Spacecraft properties
- Spacecraft: X-15
- Manufacturer: North American
- Launch mass: 15,195 kilograms (33,499 lb)
- Landing mass: 6,260 kilograms (13,800 lb)
- Dry mass: 6,577 kilograms (14,500 lb)

Crew
- Crew size: 1
- Members: Joseph A. Walker

Start of mission
- Launch date: July 19, 1963, 18:20:05 UTC
- Launch site: Balls 8, Edwards Dropped over Smith Ranch Dry Lake 39°20′N 117°29′W﻿ / ﻿39.333°N 117.483°W

End of mission
- Landing date: July 19, 1963, 18:31:29.1 UTC
- Landing site: Rogers Dry Lake, Edwards

= X-15 Flight 90 =

1963 American crewed sub-orbital spaceflight

Flight 90 of the North American X-15 was a research flight conducted by NASA and the US Air Force on July 19, 1963. It was the first of two X-15 missions that passed the 100-km high Kármán line, the FAI definition of space, along with Flight 91 the next month.
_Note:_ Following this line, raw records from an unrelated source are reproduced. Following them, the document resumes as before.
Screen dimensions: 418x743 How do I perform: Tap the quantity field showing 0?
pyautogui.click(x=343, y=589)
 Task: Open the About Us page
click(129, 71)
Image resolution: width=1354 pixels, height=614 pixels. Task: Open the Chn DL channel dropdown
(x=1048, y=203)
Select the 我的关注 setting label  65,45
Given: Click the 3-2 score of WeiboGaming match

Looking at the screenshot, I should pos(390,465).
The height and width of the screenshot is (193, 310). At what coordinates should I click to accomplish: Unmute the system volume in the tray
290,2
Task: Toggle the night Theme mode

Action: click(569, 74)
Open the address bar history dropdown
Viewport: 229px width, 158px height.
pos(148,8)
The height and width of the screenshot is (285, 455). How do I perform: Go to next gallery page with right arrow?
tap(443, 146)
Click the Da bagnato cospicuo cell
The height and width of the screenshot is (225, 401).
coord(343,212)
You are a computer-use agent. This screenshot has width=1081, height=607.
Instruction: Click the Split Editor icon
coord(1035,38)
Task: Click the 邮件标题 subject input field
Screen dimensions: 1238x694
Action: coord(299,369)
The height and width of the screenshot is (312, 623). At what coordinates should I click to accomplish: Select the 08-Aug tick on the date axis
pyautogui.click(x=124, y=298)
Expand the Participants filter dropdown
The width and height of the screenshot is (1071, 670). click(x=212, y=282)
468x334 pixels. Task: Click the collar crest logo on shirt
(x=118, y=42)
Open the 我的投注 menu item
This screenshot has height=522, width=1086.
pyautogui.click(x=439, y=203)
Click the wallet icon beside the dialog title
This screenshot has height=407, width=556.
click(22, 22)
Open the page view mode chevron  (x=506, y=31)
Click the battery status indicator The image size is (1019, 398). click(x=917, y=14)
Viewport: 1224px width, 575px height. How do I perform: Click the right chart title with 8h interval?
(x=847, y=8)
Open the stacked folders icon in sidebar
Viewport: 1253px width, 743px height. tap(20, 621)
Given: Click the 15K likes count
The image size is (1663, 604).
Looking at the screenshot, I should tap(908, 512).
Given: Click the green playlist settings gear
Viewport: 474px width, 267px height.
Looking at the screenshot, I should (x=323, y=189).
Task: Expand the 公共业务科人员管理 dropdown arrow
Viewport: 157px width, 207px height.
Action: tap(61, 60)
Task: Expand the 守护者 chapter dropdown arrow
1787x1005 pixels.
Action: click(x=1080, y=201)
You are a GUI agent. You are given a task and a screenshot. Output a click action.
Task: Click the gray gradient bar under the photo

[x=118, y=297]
The X-15 was flown by Joseph A. Walker, who flew both X-15 spaceflights over the Kármán line.

==Crew==

| Position | Astronaut |  |
|---|---|---|
| Pilot | Joseph A. Walker First (FAI-recognized) / Second (U.S.-recognized) spaceflight |  |

==Mission parameters==
- Mass: 15,195 kg fueled; 6,577 kg burnout; 6,260 kg landed
- Maximum Altitude: 106.01 km., 347,800 feet
- Range: 534 km
- Burn Time: 84.6 seconds
- Mach: 5.50
- Launch Vehicle: NB-52B Bomber #008

==Mission highlights==
Maximum Speed - 5,971 km/h. Maximum Altitude - 106,010 m. 80 cm diameter balloon towed on 30 m line to measure air density. First X-15 flight over 100 km (a height known as the Kármán line). This made Walker the first US civilian in space. This was also the first spaceflight of a spaceplane in aviation history. First flight launched over Smith Dry Lake, NV. Experiments: Towed balloon, horizon scanner, photometer, infrared and ultraviolet. Balloon instrumentation failed.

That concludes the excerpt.